When you write out the entries, keep every line exactly as it appears.

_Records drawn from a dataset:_
BEGIN

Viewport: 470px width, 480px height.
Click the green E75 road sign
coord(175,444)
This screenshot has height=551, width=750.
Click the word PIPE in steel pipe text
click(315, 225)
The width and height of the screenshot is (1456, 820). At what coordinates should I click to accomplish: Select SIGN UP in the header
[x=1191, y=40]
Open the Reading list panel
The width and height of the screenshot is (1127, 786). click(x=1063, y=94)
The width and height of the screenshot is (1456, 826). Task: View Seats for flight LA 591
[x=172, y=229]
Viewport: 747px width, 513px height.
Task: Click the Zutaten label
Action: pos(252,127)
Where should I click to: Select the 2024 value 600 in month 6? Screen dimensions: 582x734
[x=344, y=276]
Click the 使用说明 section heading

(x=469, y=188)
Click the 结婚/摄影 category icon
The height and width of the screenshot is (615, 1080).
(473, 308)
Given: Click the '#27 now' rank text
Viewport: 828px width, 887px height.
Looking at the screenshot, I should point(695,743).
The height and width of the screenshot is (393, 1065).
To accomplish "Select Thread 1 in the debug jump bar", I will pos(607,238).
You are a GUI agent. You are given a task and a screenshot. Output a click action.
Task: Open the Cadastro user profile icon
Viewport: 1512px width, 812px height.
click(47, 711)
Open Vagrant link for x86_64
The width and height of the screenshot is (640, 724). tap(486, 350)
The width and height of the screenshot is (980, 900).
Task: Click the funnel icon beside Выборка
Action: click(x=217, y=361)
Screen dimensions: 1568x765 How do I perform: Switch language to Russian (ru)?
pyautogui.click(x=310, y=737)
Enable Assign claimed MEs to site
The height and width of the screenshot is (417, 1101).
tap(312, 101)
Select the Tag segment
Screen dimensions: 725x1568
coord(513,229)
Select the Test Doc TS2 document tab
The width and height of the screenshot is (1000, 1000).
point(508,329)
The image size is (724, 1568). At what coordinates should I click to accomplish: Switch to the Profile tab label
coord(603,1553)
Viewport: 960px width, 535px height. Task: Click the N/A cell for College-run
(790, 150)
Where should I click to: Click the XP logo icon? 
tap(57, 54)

END

_TASK RESULT:_
Viewport: 470px width, 480px height.
Click the green E75 road sign
coord(175,444)
This screenshot has height=551, width=750.
Click the word PIPE in steel pipe text
click(315, 225)
The width and height of the screenshot is (1456, 820). At what coordinates should I click to accomplish: Select SIGN UP in the header
[x=1191, y=40]
Open the Reading list panel
The width and height of the screenshot is (1127, 786). click(x=1063, y=94)
The width and height of the screenshot is (1456, 826). Task: View Seats for flight LA 591
[x=172, y=229]
Viewport: 747px width, 513px height.
Task: Click the Zutaten label
Action: pos(252,127)
Where should I click to: Select the 2024 value 600 in month 6? Screen dimensions: 582x734
[x=344, y=276]
Click the 使用说明 section heading

(x=469, y=188)
Click the 结婚/摄影 category icon
The height and width of the screenshot is (615, 1080).
(473, 308)
Given: Click the '#27 now' rank text
Viewport: 828px width, 887px height.
Looking at the screenshot, I should point(695,743).
The height and width of the screenshot is (393, 1065).
To accomplish "Select Thread 1 in the debug jump bar", I will pos(607,238).
You are a GUI agent. You are given a task and a screenshot. Output a click action.
Task: Open the Cadastro user profile icon
Viewport: 1512px width, 812px height.
click(47, 711)
Open Vagrant link for x86_64
The width and height of the screenshot is (640, 724). tap(486, 350)
The width and height of the screenshot is (980, 900).
Task: Click the funnel icon beside Выборка
Action: click(x=217, y=361)
Screen dimensions: 1568x765 How do I perform: Switch language to Russian (ru)?
pyautogui.click(x=310, y=737)
Enable Assign claimed MEs to site
The height and width of the screenshot is (417, 1101).
tap(312, 101)
Select the Tag segment
Screen dimensions: 725x1568
coord(513,229)
Select the Test Doc TS2 document tab
The width and height of the screenshot is (1000, 1000).
point(508,329)
The image size is (724, 1568). At what coordinates should I click to accomplish: Switch to the Profile tab label
coord(603,1553)
Viewport: 960px width, 535px height. Task: Click the N/A cell for College-run
(790, 150)
Where should I click to: Click the XP logo icon? 
tap(57, 54)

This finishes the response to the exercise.